Collected data

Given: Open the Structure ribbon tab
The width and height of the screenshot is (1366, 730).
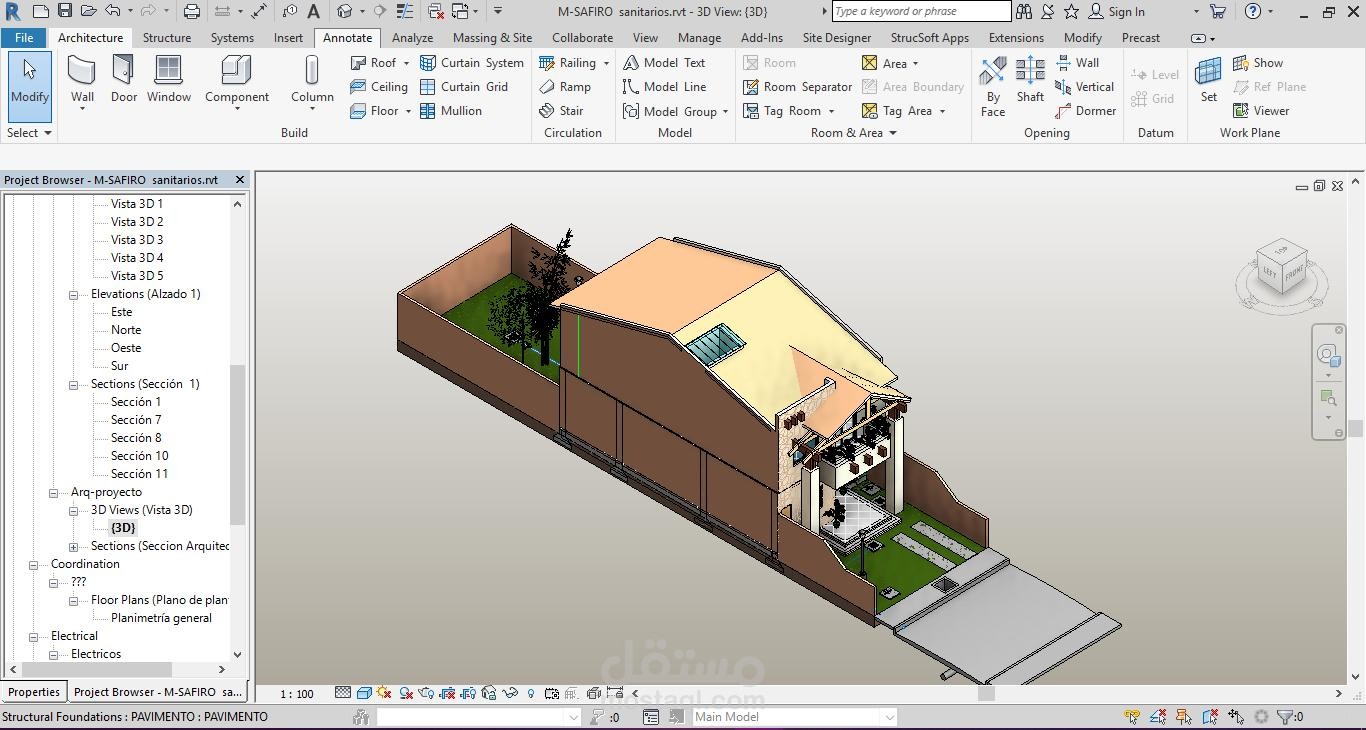Looking at the screenshot, I should [x=166, y=38].
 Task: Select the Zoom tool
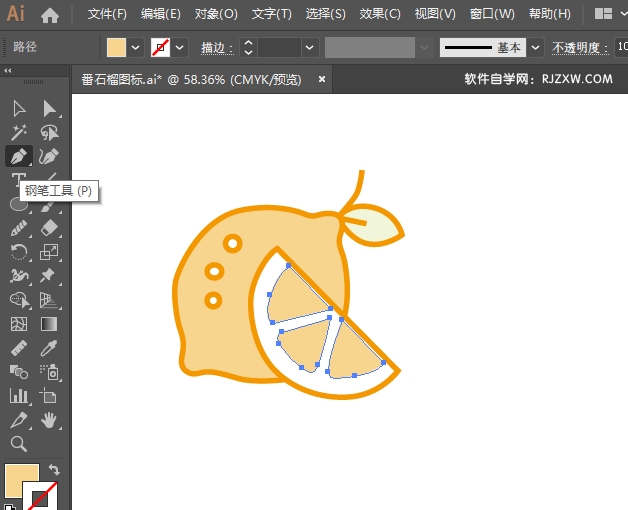[18, 444]
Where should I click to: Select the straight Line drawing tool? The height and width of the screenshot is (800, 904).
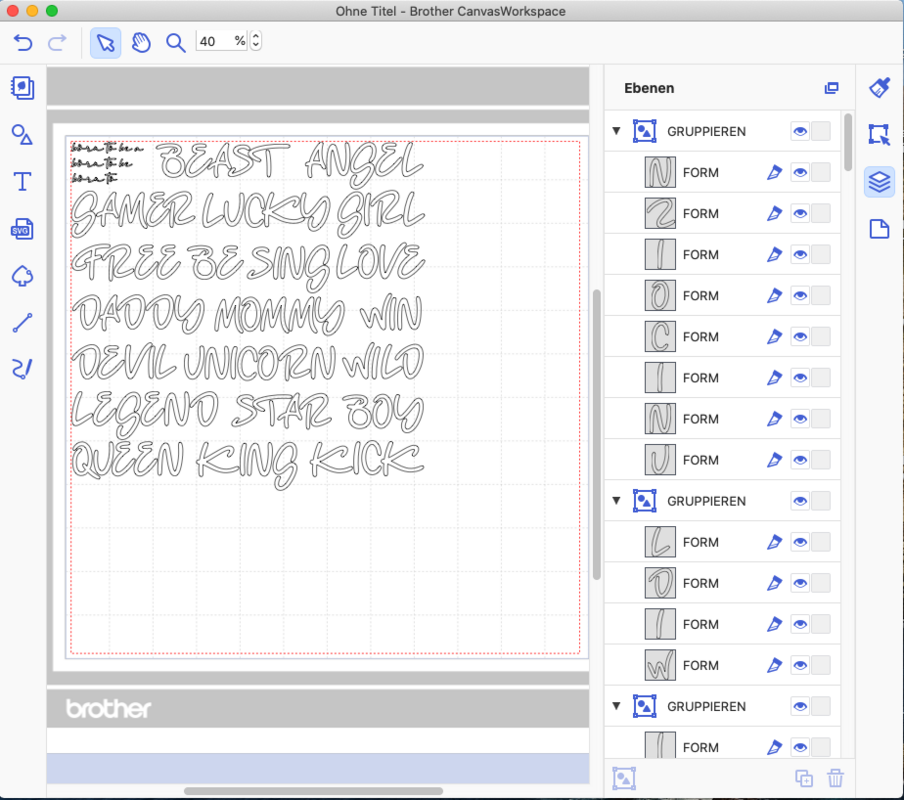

WHAT TO WORK ON:
The data must be printed exactly, image-free.

OUTPUT FOR THIS TASK:
Given: Open the Structure ribbon tab
The width and height of the screenshot is (1366, 730).
Looking at the screenshot, I should [x=166, y=38].
 Task: Select the Zoom tool
[18, 444]
Where should I click to: Select the straight Line drawing tool? The height and width of the screenshot is (800, 904).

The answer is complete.